O funcionário da Ogilvy, que trabalhava no departamento de tecnologia do escritório de Pequim da agência, morreu em maio de 2013, chorando e tombando após levantar-se da sua mesa no primeiro dia após o fim da licença médica, de acordo com um informe do Beijing Times fornecido pela Ogilvy.

O CEO para a região Ásia-Pacífico, Scott Kronick, não quis fazer comentários adicionais sobre o caso.

Heróis modernos

Os atuais trabalhadores que morreram de tanto trabalhar são considerados heróis da era moderna na China, pérolas do mesmo colar de auto-sacrifício que os mártires do comunismo anterior, como Lei Feng, um soldado do Exército de Liberação Popular que tem sido tratado como celebridade nas campanhas de propaganda desde a década de 1960 por sua devoção altruísta ao Partido Comunista.

A morte de Luo Yang, chamado pelos meios de comunicação estatais de pai do programa de aviões de combate da China, desencadeou um acesso de questionamentos sobre a extenuante ética de trabalho do país.

Ele morreu aos 51 anos por um ataque cardíaco, no mesmo dia em que o avião que desenvolveu, o J-15, fez sua primeira aterrissagem bem-sucedida num porta-avião, em 2012.

“Só conhecemos o sacrifício de Luo Yang, mas não sabemos quantas outras pessoas da equipe morreram extenuadas – não é por causa desses admiráveis trabalhadores que o país atingiu seu status atual?”, escreveu um blogueiro do Weibo, que assina como Ordinary Young MS.

Li, o regulador bancário, está recebendo um tratamento semelhante.
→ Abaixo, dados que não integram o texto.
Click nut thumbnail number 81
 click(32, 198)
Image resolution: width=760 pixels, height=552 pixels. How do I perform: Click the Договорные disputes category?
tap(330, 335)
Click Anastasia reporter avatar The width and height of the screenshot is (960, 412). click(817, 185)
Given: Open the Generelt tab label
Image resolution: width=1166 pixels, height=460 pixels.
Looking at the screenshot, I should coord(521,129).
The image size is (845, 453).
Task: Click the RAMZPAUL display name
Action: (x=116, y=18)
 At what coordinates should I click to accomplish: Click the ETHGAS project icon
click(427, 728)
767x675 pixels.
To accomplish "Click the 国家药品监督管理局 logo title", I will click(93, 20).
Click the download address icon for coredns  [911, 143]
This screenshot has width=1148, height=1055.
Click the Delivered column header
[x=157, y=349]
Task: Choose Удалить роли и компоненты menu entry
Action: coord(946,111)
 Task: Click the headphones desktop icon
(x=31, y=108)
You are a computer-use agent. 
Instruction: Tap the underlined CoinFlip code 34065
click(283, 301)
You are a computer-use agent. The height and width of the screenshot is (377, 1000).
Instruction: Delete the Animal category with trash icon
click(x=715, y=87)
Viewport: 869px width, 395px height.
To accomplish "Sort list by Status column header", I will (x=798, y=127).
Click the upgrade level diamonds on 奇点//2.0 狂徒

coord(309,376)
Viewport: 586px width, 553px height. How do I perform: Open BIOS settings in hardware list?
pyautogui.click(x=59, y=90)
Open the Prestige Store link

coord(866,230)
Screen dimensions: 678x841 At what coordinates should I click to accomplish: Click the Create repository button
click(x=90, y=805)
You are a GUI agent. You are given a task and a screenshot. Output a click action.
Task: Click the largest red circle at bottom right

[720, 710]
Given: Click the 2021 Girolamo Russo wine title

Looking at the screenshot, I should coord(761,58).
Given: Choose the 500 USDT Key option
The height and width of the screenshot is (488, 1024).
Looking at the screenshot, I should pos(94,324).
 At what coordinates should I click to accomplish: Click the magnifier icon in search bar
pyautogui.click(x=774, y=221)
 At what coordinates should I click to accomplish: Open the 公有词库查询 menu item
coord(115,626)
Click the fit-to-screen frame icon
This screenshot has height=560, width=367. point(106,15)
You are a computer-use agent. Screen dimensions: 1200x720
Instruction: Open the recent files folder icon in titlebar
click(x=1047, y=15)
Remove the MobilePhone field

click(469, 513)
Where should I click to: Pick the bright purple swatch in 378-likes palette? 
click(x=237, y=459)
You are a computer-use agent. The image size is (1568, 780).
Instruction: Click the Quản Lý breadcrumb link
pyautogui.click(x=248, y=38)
A CBRC divulgou um comunicado no dia 10 de junho em que dizia que ele é “um modelo para os membros do partido e grupos da Comissão Reguladora Bancária da China”.

“Para aprender com o camarada Li Jianhua, é necessário ser como ele, sempre firme em ideais e crenças, ao interesse mais amplo, leal à causa do partido e às pessoas, lutando incansavelmente, sacrificando tudo”, disse.

Sintomas incomuns

O jornal chinês Financial News informou que Li uma vez teve um surto de cobreiro provocado pelo vírus da catapora e mesmo assim continuou fazendo uma viagem de inspeção na província de Hunan.

Quando um colega descobriu que o tronco de Li estava coberto pela erupção, Li lhe pediu que não preocupasse os demais com a notícia, de acordo com o artigo.

No início de abril, o médico de Li observou alguns sintomas incomuns e sugeriu que ele fizesse um check-up num hospital. Li “sorriu e disse que não tinha tempo”, disse o jornal.

Li estava acordado até tarde em casa, quando “colapsou enquanto trabalhava e morreu de repente no início da manhã do dia 23 de abril”, disse o comunicado da CBRC.

Quando a esposa de Li tentou notificar a morte ao escritório, ela não conhecia nenhum dos colegas dele, apesar de todos os anos que ele passou neste emprego, e teve que encontrar outra pessoa que transmitisse a mensagem, de acordo com outra fonte da agência, que não quis ser identificada porque não tem autorização para falar publicamente.

“Em algum momento, alguém vai parar e se perguntar por que tantas pessoas jovens estão exigindo tanto de si mesmas, por que estamos fazendo isso com a gente”, disse Crothall do China Labour Bulletin.